Recent changes to Arctic river discharge

Abstract

Arctic rivers drain ~15% of the global land surface and significantly influence local communities and economies, freshwater and marine ecosystems, and global climate. However, trusted and public knowledge of pan-Arctic rivers is inadequate, especially for small rivers and across Eurasia, inhibiting understanding of the Arctic response to climate change. Here, we calculate daily streamflow in 486,493 pan-Arctic river reaches from 1984-2018 by assimilating 9.18 million river discharge estimates made from 155,710 satellite images into hydrologic model simulations. We reveal larger and more heterogenous total water export (3-17% greater) and water export acceleration (factor of 1.2-3.3 larger) than previously reported, with substantial differences across basins, ecoregions, stream orders, human regulation, and permafrost regimes. We also find significant changes in the spring freshet and summer stream intermittency. Ultimately, our results represent an updated, publicly available, and more accurate daily understanding of Arctic rivers uniquely enabled by recent advances in hydrologic modeling and remote sensing.

Fig. 1. Changes in total water export, freshet timing, and summer stream intermittency.

a Map showing the pan-Arctic (gray shaded), North American (outlined in red), and Eurasian (outlined in blue) basins; b Water export from rivers shows increasing trends across the Pan-Arctic, Eurasia, and North America during 1984–2018; c The temporal centroid of spring freshet (TCSF) for North American and Eurasian rivers per year shows a significant advance of the TCSF for Eurasia. Data points represent the mean TCSF of all reaches in each region for 1984–2018; d The number of zero-flow days (ZFD) during the open-water period (Apr–Nov) has decreased significantly by 3.1 days/decade for streams prone to intermittency during 1984–2018. Each data point represents the annual average ZFD for all intermittent reaches across the pan-Arctic. The shade in b, c, and d indicates the 95% confidence interval. See Methods for the definitions of total water export, TCSF, ZFD, and intermittent reaches. PWMK refers to the pre-whitening Mann–Kendall test for trend significance.

Fig. 2. Temporal trends in river discharge during 1984–2018.

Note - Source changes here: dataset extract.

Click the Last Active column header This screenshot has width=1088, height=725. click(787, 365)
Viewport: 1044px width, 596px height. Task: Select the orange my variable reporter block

Arctic rivers show substantial spatial variations in discharge trends. Only rivers with statistically significant trends are mapped (percent/year, p-value<0.05). Trend significance is calculated using the pre-whitening Mann–Kendall test. The mean annual discharge (km³/y) is labeled for ten major river basins (see more details about its change in Supplementary Table 2).

Fig. 3. Discharge differences attributed to satellite data.

The satellite adjustment (relative difference, %) between RADR and baseline models in the annual mean discharge at each of 486,493 reaches is shown in a color gradient from brown (less water) to green (more water). Colored circles (for unregulated reaches) and triangles (for regulated reaches) indicate the difference in KGE (Kling-Gupta efficiency, a standard error metric, positive difference indicates improvement) of daily discharge between RADR and baseline model simulations evaluated against 1,079 gauges at the daily scale. See Methods for the definition of the regulated reach and baseline model simulations. The four boxes at the bottom show spatial details of the difference.